Der Mann des Hauses wacht früh auf und setzt Wasser auf. Er geht zur Arbeit. Ich mache mir eine Tasse Kaffee, packe, lege für die Kinder eine Stange Kekse auf die Tiefkühltruhe und radele zum Ortsrand. Ein Schlagbaum versperrt den Weg. Zwei Männer in dunkelblauer Uniform stehen neben einem Motorrad an der Schranke, eine uniformierte Frau sitzt im Jeep. Die Männer teilen mir mit, ich könne nicht weiterfahren, der Fahrweg durch die Wüste sei geschlossen. Mir fährt der Schreck in alle Glieder. Das fängt ja gut an!
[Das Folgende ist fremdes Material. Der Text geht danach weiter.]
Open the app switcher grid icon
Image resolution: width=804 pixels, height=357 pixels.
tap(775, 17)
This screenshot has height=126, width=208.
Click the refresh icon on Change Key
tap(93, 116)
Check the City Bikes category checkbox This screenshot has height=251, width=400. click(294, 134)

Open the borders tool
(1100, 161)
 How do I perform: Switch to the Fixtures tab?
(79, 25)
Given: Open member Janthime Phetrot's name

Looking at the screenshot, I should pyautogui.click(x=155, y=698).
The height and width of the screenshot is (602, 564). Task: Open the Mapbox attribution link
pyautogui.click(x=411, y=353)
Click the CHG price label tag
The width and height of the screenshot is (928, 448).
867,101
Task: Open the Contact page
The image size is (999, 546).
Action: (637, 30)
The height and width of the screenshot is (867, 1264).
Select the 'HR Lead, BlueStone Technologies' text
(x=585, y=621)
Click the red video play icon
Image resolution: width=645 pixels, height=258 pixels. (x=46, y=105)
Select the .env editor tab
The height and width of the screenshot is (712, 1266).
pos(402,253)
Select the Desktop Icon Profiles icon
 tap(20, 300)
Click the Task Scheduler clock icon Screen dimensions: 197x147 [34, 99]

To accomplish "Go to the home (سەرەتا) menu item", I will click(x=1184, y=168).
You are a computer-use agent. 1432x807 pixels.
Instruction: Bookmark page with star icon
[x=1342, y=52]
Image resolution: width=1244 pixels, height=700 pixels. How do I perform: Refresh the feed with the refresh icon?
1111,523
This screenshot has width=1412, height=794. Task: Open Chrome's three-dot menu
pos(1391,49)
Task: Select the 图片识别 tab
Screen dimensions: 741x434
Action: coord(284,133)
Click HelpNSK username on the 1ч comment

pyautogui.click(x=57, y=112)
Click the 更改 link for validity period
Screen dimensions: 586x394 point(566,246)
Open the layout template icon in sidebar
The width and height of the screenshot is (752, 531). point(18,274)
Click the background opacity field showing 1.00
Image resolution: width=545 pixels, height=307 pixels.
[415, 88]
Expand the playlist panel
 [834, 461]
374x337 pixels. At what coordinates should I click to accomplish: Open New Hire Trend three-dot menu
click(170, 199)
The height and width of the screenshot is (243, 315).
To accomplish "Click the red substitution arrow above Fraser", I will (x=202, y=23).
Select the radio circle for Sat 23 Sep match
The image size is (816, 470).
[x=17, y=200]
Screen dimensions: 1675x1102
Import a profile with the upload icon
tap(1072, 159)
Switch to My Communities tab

Die Frau fordert meinen Pass und ich reiche ihn ihr durch das geöffnete Fenster. Sie durchblättert ihn. „Sie brauchen ein Erlaubnisschreiben, um weiterfahren zu können“, sagt sie, „warten Sie! Meine Kollegen werden es besorgen!“ Sie gibt den beiden Männern meinen Pass und die knattern auf ihrem Motorrad in den Ort. Ich atme erleichtert auf. Es geht also weiter, wenn alle Formalitäten erledigt sind. Ich bin froh, dass ich mich nicht persönlich um das Permit bemühen muss. Ich nutze die Zeit, um zu frühstücken, koche Haferflocken und trinke noch eine Tasse Kaffee. Endlich kehrt der jüngere der Männer mit meinem Pass und dem benötigten Papier zurück, händigt mir beides aus und öffnet den Schlagbaum. 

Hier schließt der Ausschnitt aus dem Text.